5 Dec 2010

Can Hollywood by suing save Bollyood?

There are no branches of law which we do not deal on the platform of this blog. From the most traditional ones to the latest developments, all of them are discussed on this platform. This recent paper on SSRN seems to be of the most peculiar ones in as much as it advocates suing of an industry (which does not have a legal identity) by another industry, both indisputably in the same field, and the suit is for the benefit of the former i.e. the defendant. In the paper titled "How Hollywood Can Sue Bollywood for Copyright Infringement and Save Indian Cinema", published in the European Intellectual Property Review, Arpan Banerjee recommends Hollywood suing Bollywood such that Bollywood is benefited.  
 
The abstract of the paper speaks the underlying idea when it states as under;
Bollywood directors have forever aped Hollywood storylines.

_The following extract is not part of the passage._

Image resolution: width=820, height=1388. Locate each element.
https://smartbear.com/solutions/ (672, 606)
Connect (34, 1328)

Western studios have belatedly woken up to this trend and started threatening Bollywood directors with copyright infringement lawsuits. This article refers to English and Indian law and examines the ways in which filmmakers who copy storylines can be sued for copyright infringement. The author argues that copyright lawsuits against Bollywood could indirectly benefit the gifted yet neglected Indian directors outside the Bollywood genre.
The underlying theme of the paper is that it "favours copyright lawsuits against Bollywood filmmakers by prospective foreign litigants" on account of fact of "its blatant copying of Hollywood storylines".  And as the author puts it, it is for the welfare of both the Bollywood and those related with Indian cinema in as much as it is expected that "such lawsuits could indirectly give a fillip to non-Bollywood Indian directors who create outstanding, innovative works but remain unheralded because of their lack of financial clout".

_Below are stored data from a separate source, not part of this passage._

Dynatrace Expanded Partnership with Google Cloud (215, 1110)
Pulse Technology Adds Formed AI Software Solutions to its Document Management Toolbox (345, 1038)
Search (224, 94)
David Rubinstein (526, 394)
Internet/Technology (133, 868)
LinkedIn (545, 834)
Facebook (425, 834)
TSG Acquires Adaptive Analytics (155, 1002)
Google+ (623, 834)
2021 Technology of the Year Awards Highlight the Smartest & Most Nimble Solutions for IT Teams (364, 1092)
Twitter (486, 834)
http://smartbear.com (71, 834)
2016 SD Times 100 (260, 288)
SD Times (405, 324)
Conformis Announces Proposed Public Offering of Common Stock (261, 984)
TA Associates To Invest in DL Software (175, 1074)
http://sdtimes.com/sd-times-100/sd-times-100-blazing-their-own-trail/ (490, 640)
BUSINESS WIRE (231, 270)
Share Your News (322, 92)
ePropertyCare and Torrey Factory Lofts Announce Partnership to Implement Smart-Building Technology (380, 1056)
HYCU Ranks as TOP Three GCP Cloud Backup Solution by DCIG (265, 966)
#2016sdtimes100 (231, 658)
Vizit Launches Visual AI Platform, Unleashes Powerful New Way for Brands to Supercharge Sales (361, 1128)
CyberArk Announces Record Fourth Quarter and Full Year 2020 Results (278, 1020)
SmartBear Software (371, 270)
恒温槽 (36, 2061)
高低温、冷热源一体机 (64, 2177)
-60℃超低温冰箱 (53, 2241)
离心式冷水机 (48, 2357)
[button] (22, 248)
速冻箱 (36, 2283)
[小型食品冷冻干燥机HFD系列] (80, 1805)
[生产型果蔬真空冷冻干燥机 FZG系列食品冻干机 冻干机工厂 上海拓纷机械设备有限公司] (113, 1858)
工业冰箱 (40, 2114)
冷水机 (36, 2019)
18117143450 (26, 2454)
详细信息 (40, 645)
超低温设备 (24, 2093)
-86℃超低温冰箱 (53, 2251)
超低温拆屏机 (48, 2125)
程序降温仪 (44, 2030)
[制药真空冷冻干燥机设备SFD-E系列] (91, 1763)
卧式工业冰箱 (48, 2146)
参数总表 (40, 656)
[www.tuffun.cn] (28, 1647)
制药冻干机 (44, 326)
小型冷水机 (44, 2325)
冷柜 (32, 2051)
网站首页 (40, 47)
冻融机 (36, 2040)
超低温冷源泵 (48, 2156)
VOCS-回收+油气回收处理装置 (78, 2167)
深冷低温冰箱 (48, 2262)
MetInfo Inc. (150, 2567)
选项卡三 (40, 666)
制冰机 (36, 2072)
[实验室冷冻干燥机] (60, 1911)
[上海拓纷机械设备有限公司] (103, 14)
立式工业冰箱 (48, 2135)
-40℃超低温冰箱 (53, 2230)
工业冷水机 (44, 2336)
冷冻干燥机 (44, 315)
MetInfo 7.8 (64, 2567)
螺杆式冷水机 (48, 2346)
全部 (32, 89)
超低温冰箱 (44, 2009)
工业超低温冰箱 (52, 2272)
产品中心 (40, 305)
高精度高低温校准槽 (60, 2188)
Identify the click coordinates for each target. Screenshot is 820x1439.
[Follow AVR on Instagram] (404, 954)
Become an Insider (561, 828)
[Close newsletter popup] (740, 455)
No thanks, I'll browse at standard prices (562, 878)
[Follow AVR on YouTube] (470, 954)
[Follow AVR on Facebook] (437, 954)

Most part of the paper deals with two key issues, as far as copyright law is invoked to examine the viability of such legal action against Bollywood, i.e. "(i) the copying of incidents and themes described in a novel or screenplay by a screenwriter, and (ii) the copying of the visual sequences of a motion picture by re-shooting". Among other things, relying upon a Report of the Indian Cinematograph Committee submitted in 1928, the author reflects upon the state of Indian cinema as under;
In British India, the government-appointed Indian Cinematograph Committee (“ICC”) presciently discerned an aesthetic divergence in Indian cinema. The ICC felt that “Bombay productions” were not “faithful to Indian life.” These productions indulged in “crude imitation” and showed “a tendency not only to borrow plots and incidents” from Western novels, but “also to imitate the Western films both in action and treatment.” However, the ICC found Bengali movies to contain “a more intellectual appeal.” The storylines of Bengali movies were derived not from Western movies or novels but from the “peculiarly rich” literature of Bengal.

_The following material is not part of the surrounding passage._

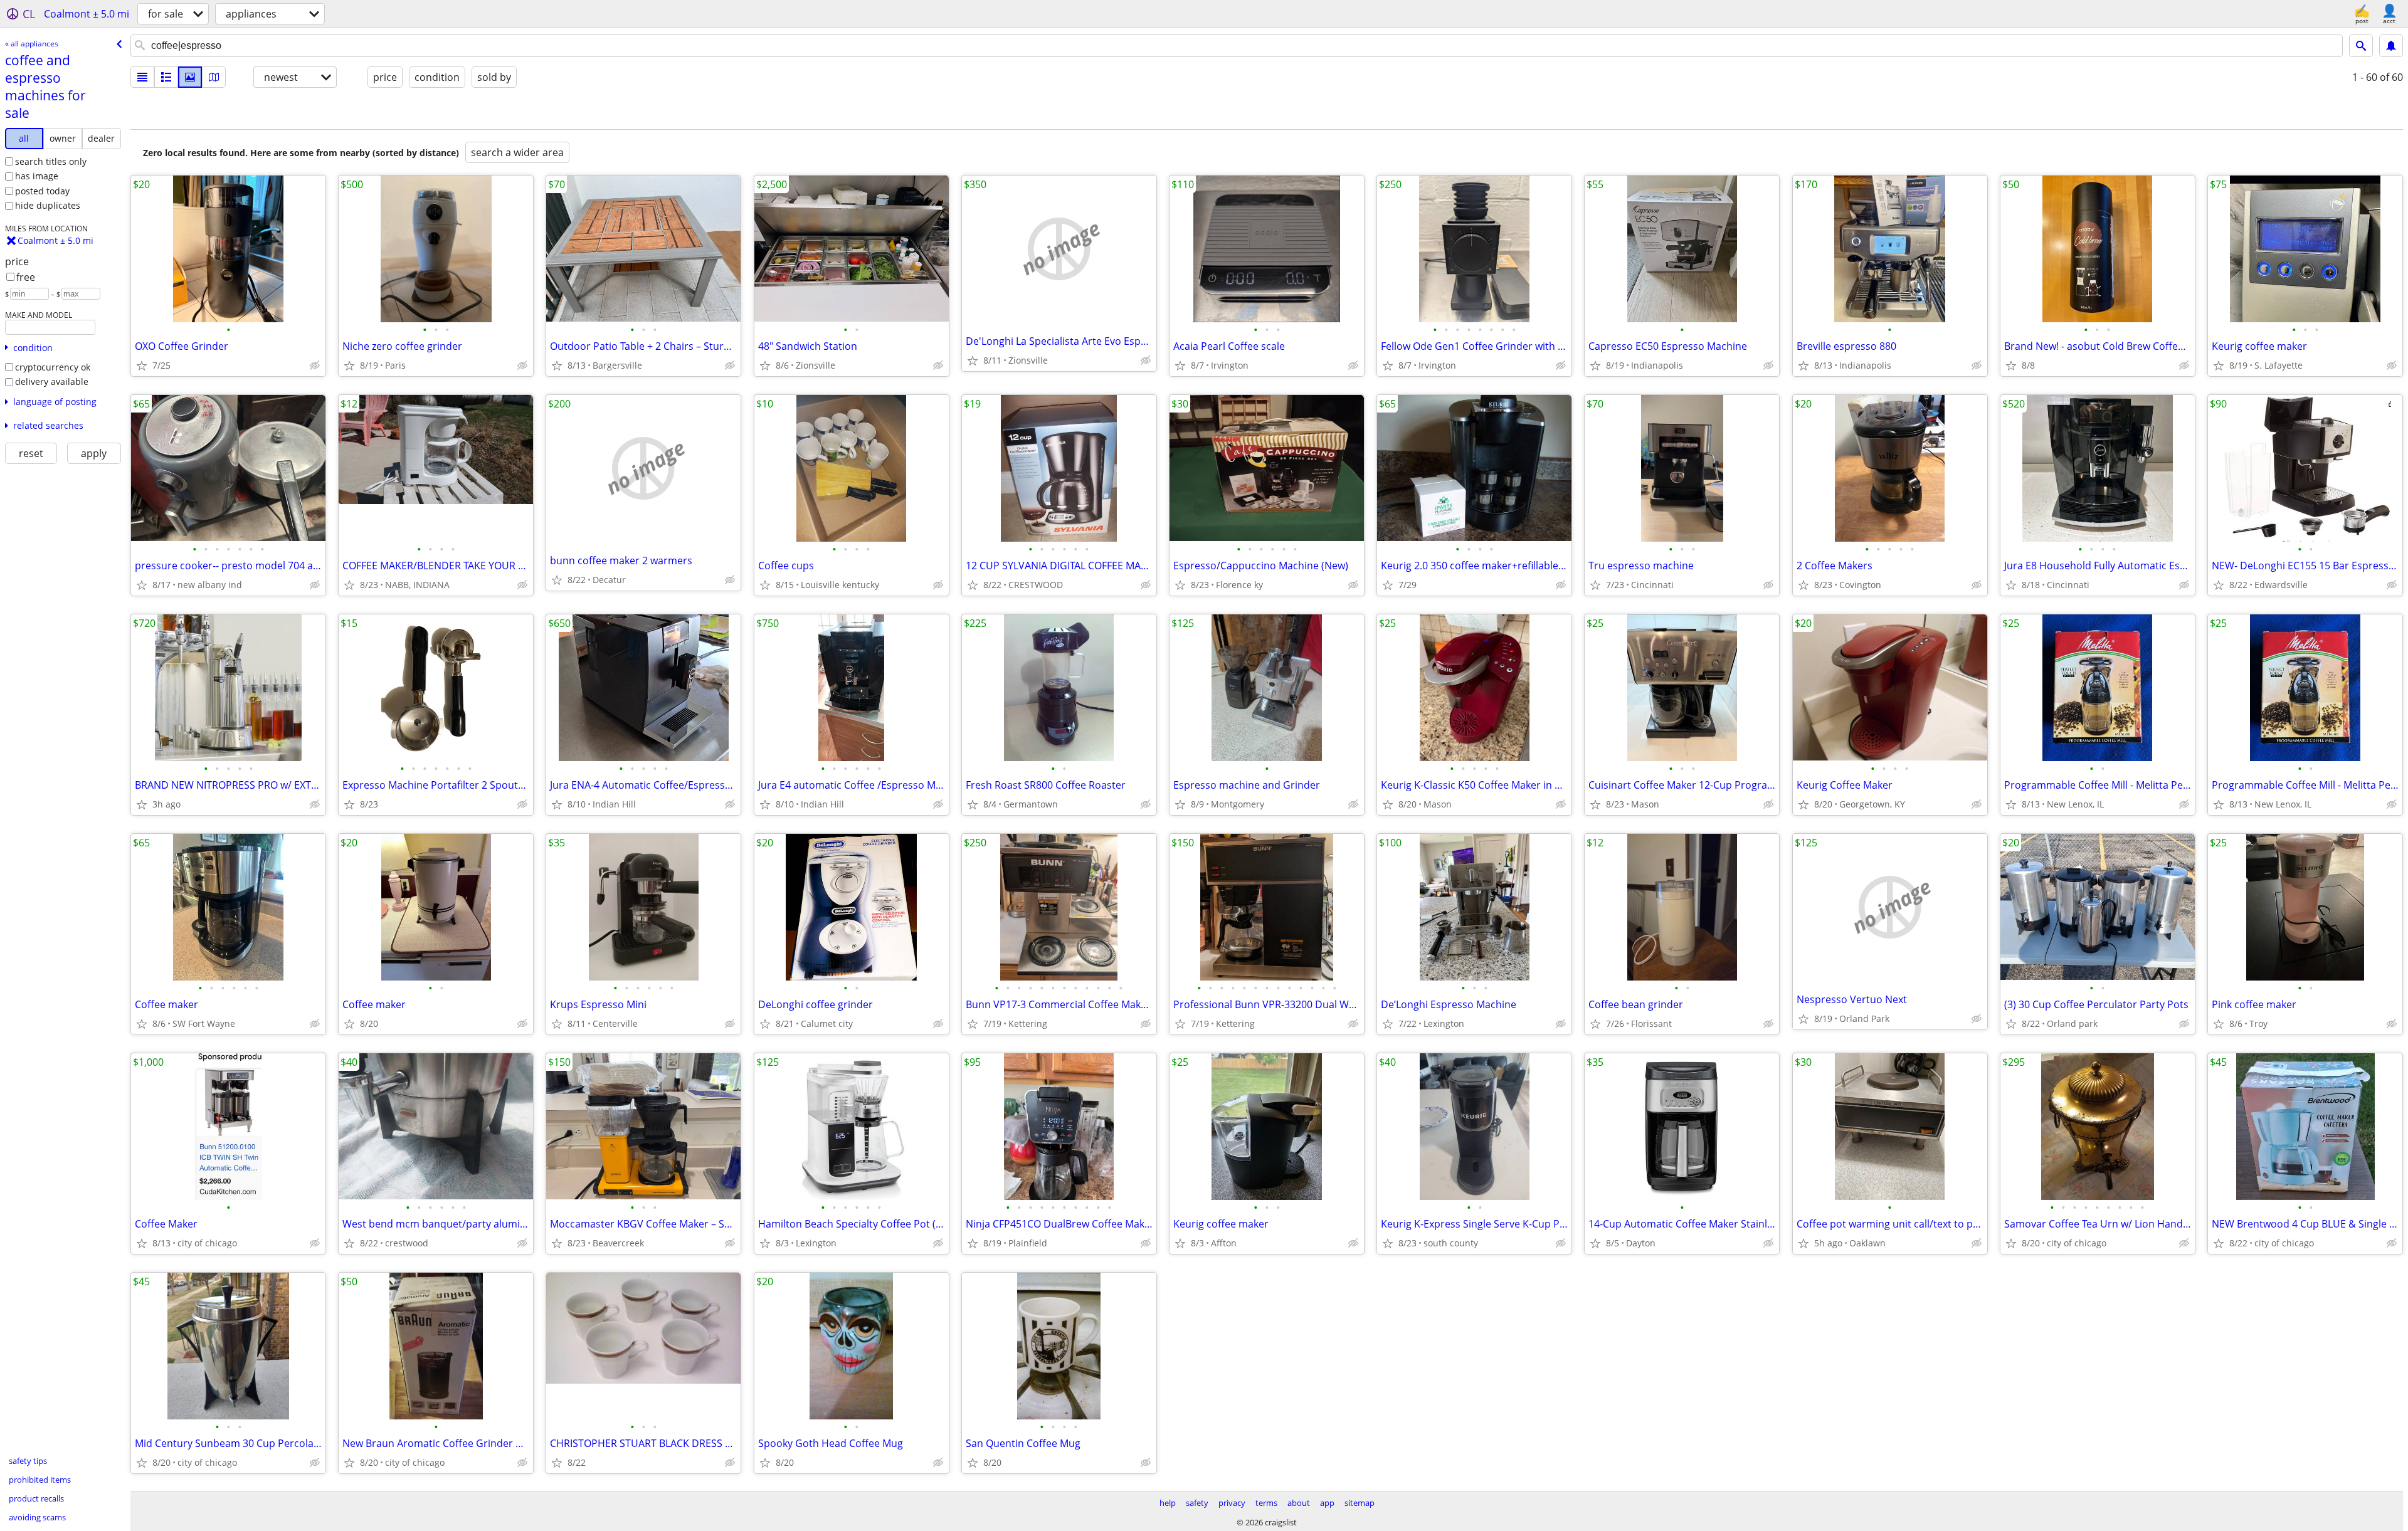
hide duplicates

Noting a number of reported instances (judicial decisions) wherein copyright violation allegations have been examined, the author guides the Indian script-writer by stating that "for the Bollywood screenwriter who writes a screenplay based on a Hollywood screenplay, the upshot of all these judicial observations is this: altered copying can be alleged if identical incidents and characters are adopted and if the differences between the two screenplays are minor. However, the more commonplace or abstract the themes borrowed, the less likely it would be to constitute copyright infringement."
While the paper only explores the possibility of the outcome in case the title of the paper actually takes place, it nonetheless reflects upon an out-of-box thinking of how law can help change mindsets of people. An interesting paper, indeed !!!